‘A blueprint for how the UK government deploys AI at scale’: HMRC signs deal to boost data, analytics and AI firepower

The UK’s HM Revenue & Customs (HMRC) has appointed UK-headquartered company Quantexa on a contract – potentially worth £175m (about $234m) over 10 years – to boost its data, analytics and artificial intelligence firepower.
Quantexa, which describes itself as providing “decision intelligence to help organisations make confident decisions with contextual data”, said in an announcement last week (14 May) that it will be helping the department with “sovereign data and AI transformation” and aiming to “accelerate smarter decisions”.
The initiative will “drive efficiency across key workflows, protect public funds and enhance the customer experience for the UK taxpayer” as part of broader HMRC digital transformation efforts.
The company will “support the modernisation of HMRC’s core data infrastructure, giving the UK’s tax authority a clearer, connected view of its data to improve performance, help identify tax at risk and strengthen control”, it said. It added that its appointment “also lays the groundwork for advanced AI capabilities and supports wider transformation efforts, from closing the tax gap to delivering faster, more seamless customer service”.
“Modern data and AI tools help us reduce duplication, better link customer information across systems and support right‑first‑time outcomes, improving the service we provide to customers while continuing to tackle fraud and non‑compliance,” an HMRC spokesperson told Global Government Finance, the sister title of Global Government Forum.
AI use ‘at scale’
Quantexa states that its ‘decision intelligence platform’ unifies fragmented data into a “trusted, governed foundation for advanced analytics and the safe deployment of AI at scale to enable augmented and automated decision-making”.

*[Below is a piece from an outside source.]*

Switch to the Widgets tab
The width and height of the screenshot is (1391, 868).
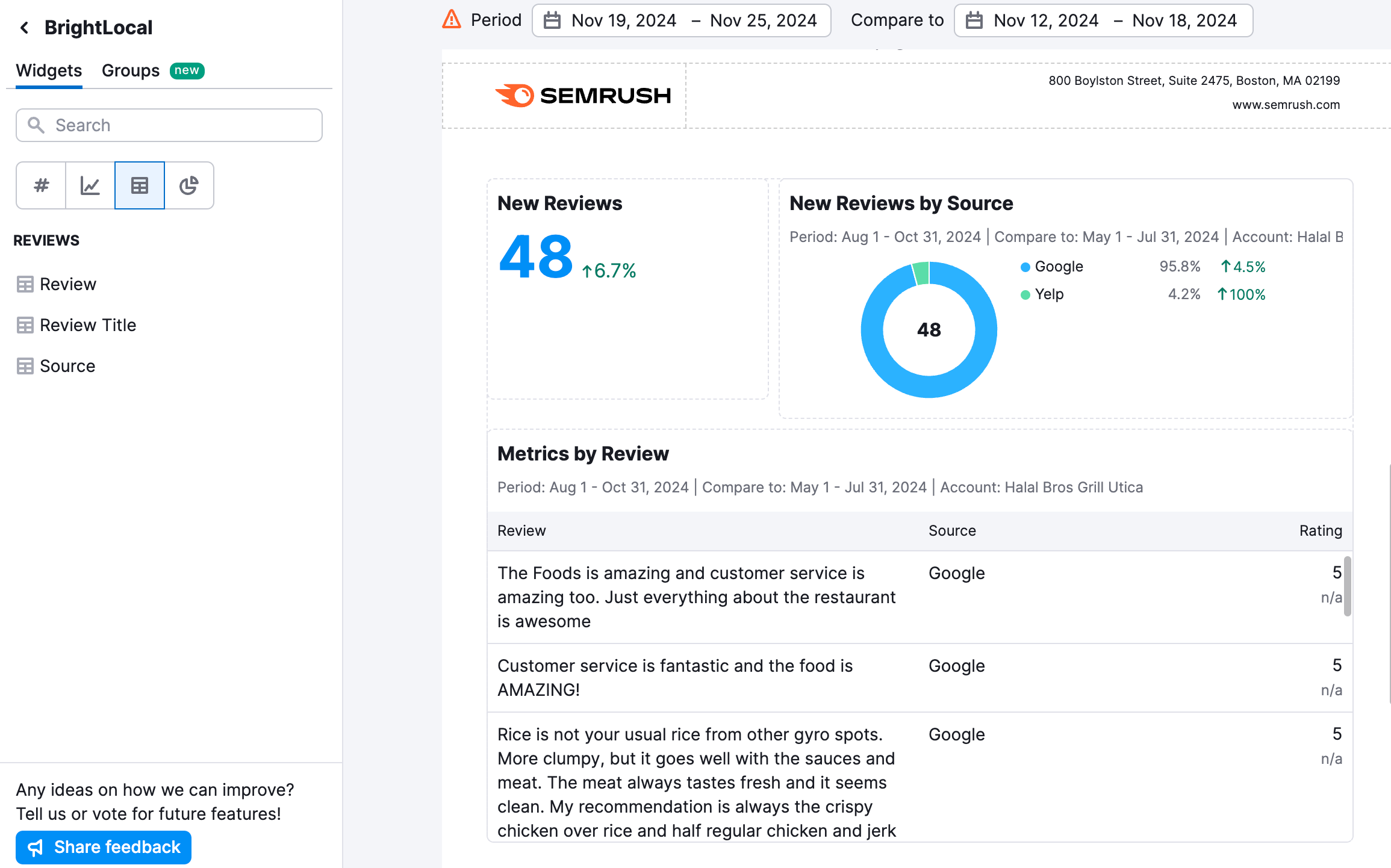[x=49, y=70]
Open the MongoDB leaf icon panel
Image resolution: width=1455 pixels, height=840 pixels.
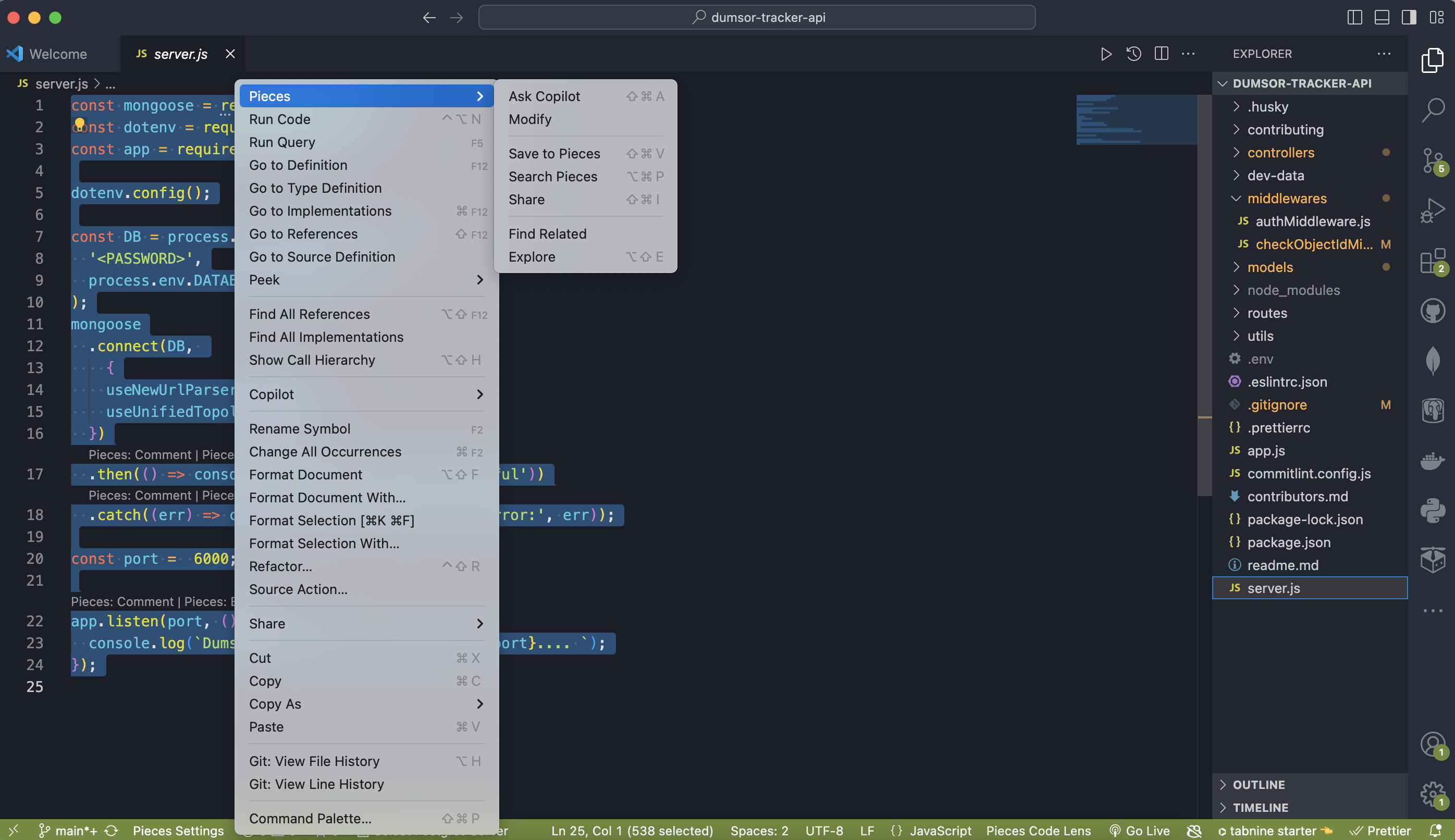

“Governments around the world are facing a common challenge: how to turn complex, fragmented data into confident, timely decisions. By creating context from data and embedding trusted, governed AI, we are helping HMRC improve how public sector organisations make confident, informed decisions,” said Quantexa founder and chief executive Vishal Marria in his company’s announcement. “This is a blueprint for how the UK government deploys AI at scale.”
The deal was also highlighted by the UK government’s minister for AI and online safety Kanishka Narayan MP, who said that the deal represented progress after AI founders “have flagged to me the challenge of procurement: that it’s still too hard for British startups to sell to government”.
Over the last few months, AI founders have flagged to me the challenge of procurement: that it’s still too hard for British startups to sell to government.
— Kanishka Narayan MP (@KanishkaNarayan) May 14, 2026
Two practical pieces of progress to report back! 🚀
1/ UK AI leader, @quantexa, has today been awarded a major £175m… pic.twitter.com/QtH0Wedoio
Public sector data analytics use
HMRC’s appointment of Quantexa is announced just over six weeks after a House of Commons committee described the use of data analytics to tackle fraud and error as “underdeveloped” across the UK public sector.
An estimated £55bn to £81bn (about $73bn-$108bn) is lost annually to fraud and error across UK government – mostly through the tax and welfare systems – but there has been a “lack of ambition and activity to deploy new technology widely,” the public accounts committee (PAC) said on 27 March.
The committee’s ‘Government use of data analytics on error and fraud’ report warned that problems such as legacy technology and lack of digital leadership “still persist”.
Global Government Forum’s sister title Global Government Finance reported more than three years ago that the Public Sector Fraud Authority (PSFA) had awarded a contract worth more than £3.4m (more than $4.3m) to Quantexa to use “new data and cutting-edge technology, including AI, to find and prevent more fraud across the public sector” (January 2023); and reported in November 2021 that the Cabinet Office had hired the company to help the UK government detect fraud in Covid-19 loan schemes and help tackle financial crime more broadly.
Key figures at HMRC include chief executive and first permanent secretary John-Paul Marks; chief digital and information officer Daljit Rehal; chief data officer Aydin Sheibanil finance director David Swainston; finance, transformation, planning and performance director John Vickers; customer experience director Claire Walsh; and risk and intelligence services director Andy Leggett.